Many Israeli and Jewish human rights advocates welcome the ICC
investigation. Writing in Mondoweiss (March 4, 2021), Larry Derfner, for
many years a columnist for the Jerusalem Post and now a contributor to
Haaretz, notes that, “There’s a natural resistance to saying that your
country deserves to be investigated for war crimes by the ICC in The Hague.

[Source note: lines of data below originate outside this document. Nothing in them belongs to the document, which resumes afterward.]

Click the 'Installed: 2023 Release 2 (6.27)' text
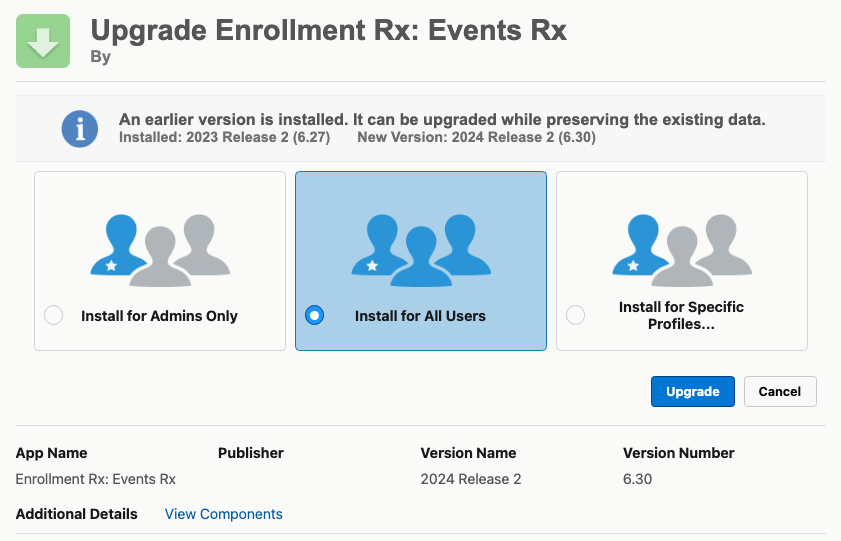The image size is (841, 541). (x=224, y=138)
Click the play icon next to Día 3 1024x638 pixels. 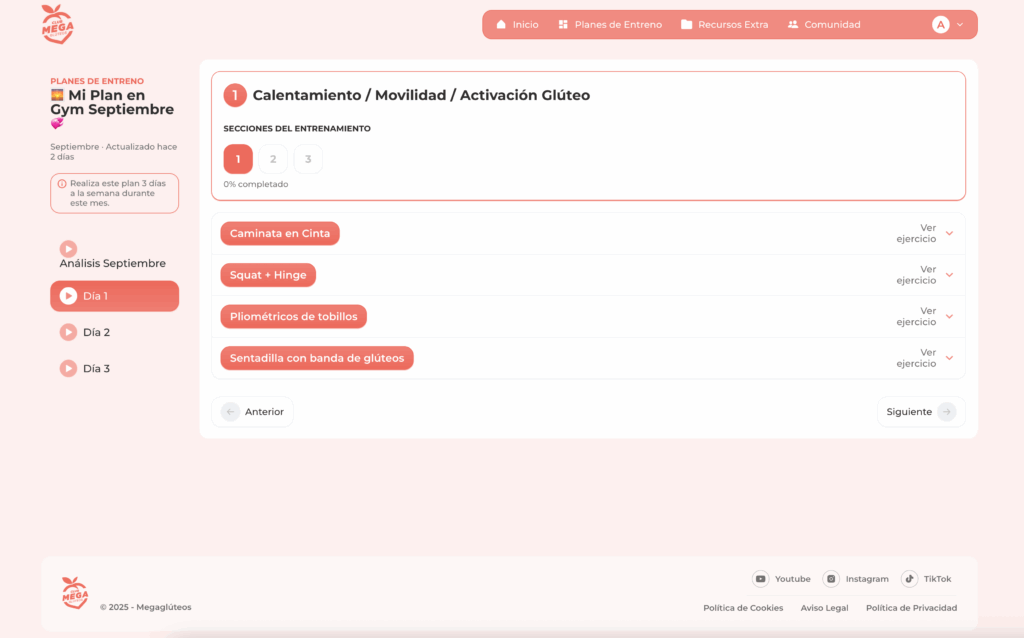coord(68,368)
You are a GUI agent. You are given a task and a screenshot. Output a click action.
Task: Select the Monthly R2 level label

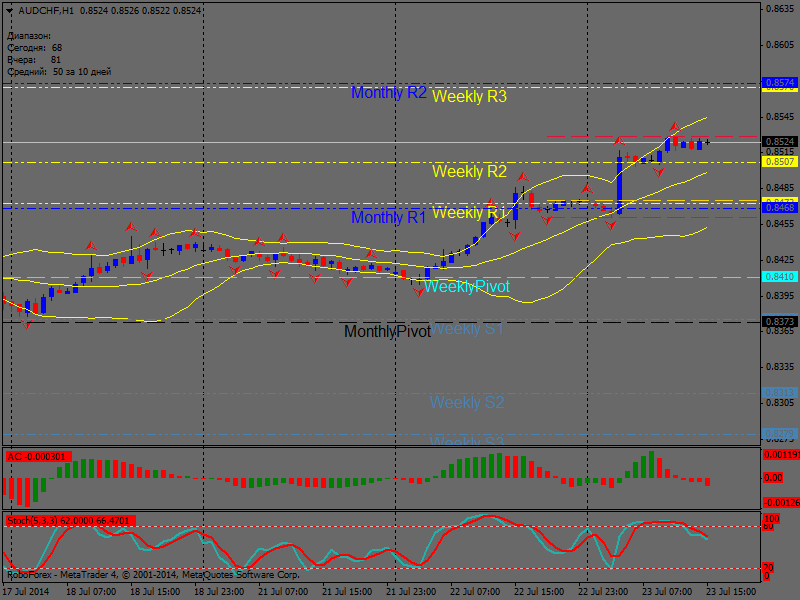tap(388, 93)
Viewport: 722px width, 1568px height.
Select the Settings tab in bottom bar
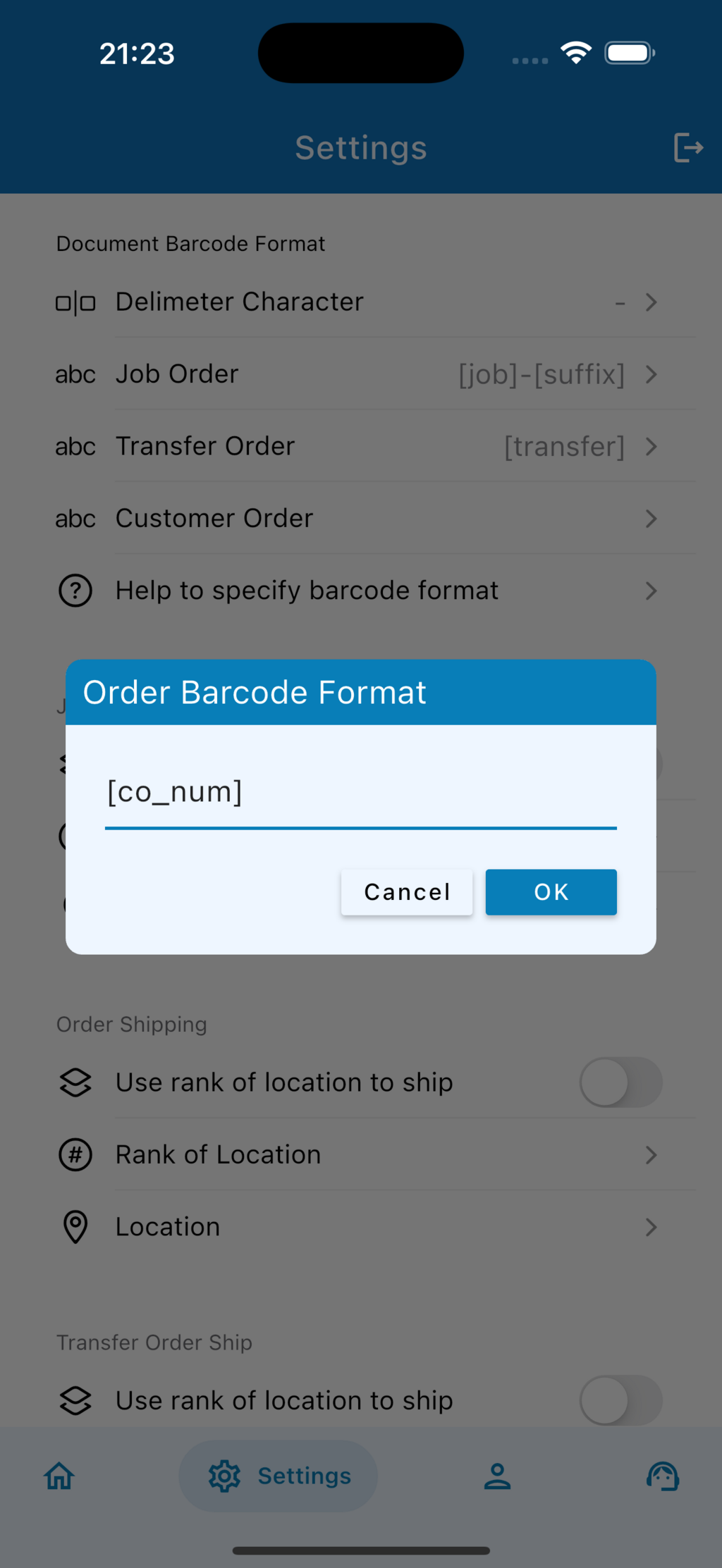[x=279, y=1476]
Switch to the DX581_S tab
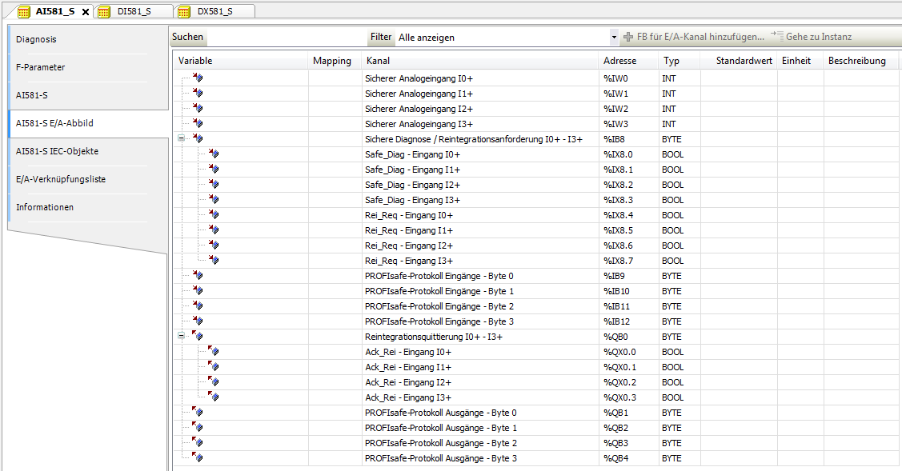 [215, 11]

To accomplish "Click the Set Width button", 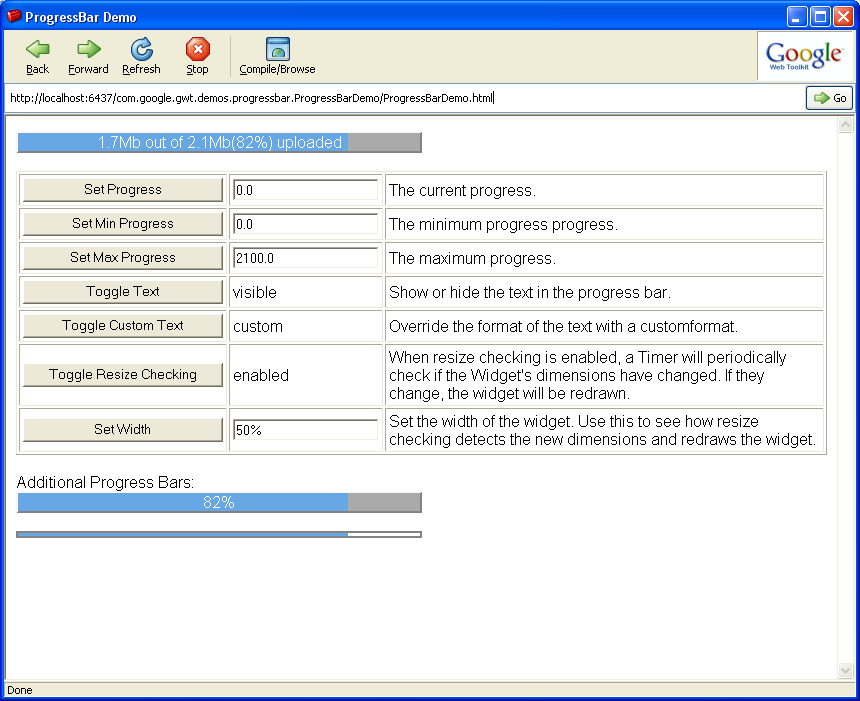I will click(123, 430).
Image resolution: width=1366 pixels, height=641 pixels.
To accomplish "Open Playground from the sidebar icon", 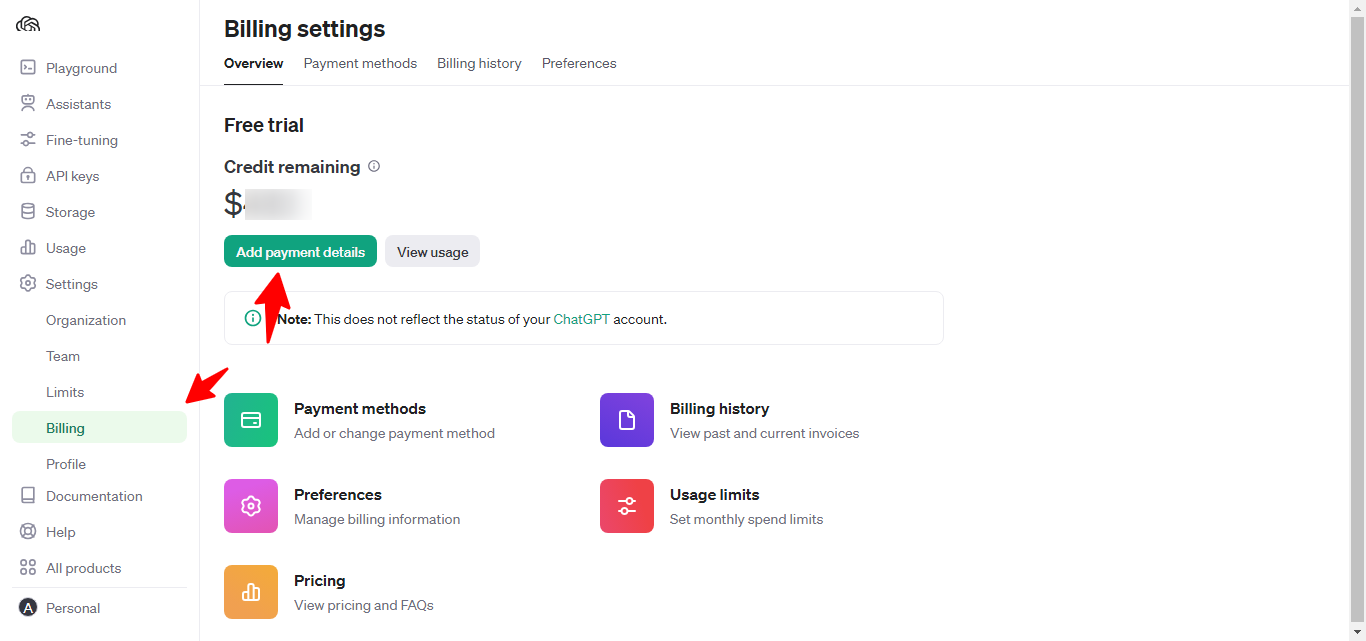I will click(28, 68).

But if you believe that Israel’s open-ended occupation and the settlements
and lethal onslaughts in Gaza that go with it are morally untenable, how do
you avoid that conclusion?”
Derfner, the author of “No Country For Jewish Liberals,” declares that, “The
arguments against an investigation don’t stand up. I suspect Netanyahu
knows that the real reason the ICC doesn’t investigate Iran or Syria... or a
number of other regimes whose criminality exceeds... Israel’s... is because
the wrongs these regimes commit don’t effect a state that has granted the
ICC jurisdiction over it by signing the Rome Statute. Neither Iran nor
Syria or the other countries are terrorizing states that have signed the
Rome Statute, so unfortunately North Korea, Zimbabwe, etc. are free to
plague their citizens as much as they want to and they will fall outside
the ICC’s purview. Israel hasn’t signed the Rome Statute either but the
difference is that Palestine has. Palestine—-recognized by the U.N. General
Assembly as the West Bank, East Jerusalem and Gaza—-is where Israel’s
persecution has been taking place. It was the government of Palestine, the
Palestinian Authority, that asked the ICC to investigate Israel for war
crimes.”
Larry Derfner concludes: “Is it fair that the ICC is investigating Israel
for war crimes? In the narrow legal sense, yes. In the larger moral sense,
it’s more than fair.”
The new ICC role, says Michael Sfard, the Israeli human rights attorney,
means that it cannot “evade” an investigation and possible prosecution of
Israeli officials over the illegal settlements policy on the West Bank.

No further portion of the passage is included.